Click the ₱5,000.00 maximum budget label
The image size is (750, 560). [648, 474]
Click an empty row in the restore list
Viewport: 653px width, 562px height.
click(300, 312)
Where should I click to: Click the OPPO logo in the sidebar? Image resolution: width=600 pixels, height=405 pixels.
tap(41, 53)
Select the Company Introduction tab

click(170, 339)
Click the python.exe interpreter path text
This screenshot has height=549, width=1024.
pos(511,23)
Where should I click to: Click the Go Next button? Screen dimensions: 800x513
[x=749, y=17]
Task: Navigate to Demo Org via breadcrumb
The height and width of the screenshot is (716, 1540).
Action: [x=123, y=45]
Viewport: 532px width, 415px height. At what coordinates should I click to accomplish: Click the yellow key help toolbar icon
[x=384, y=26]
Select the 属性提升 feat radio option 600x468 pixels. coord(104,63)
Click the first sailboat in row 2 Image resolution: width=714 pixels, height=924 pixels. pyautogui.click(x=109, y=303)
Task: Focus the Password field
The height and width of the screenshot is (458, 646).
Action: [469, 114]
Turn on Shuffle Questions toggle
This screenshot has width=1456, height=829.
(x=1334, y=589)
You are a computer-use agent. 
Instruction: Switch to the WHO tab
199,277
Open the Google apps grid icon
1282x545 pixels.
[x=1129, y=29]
◇ ◇ ◇
## Task brief
Quote the lines starting with the line that contains "You are a computer-use agent." and ending with the last line of the block, inclusive.

## Full output
You are a computer-use agent. 
Instruction: Switch to the WHO tab
199,277
Open the Google apps grid icon
1282x545 pixels.
[x=1129, y=29]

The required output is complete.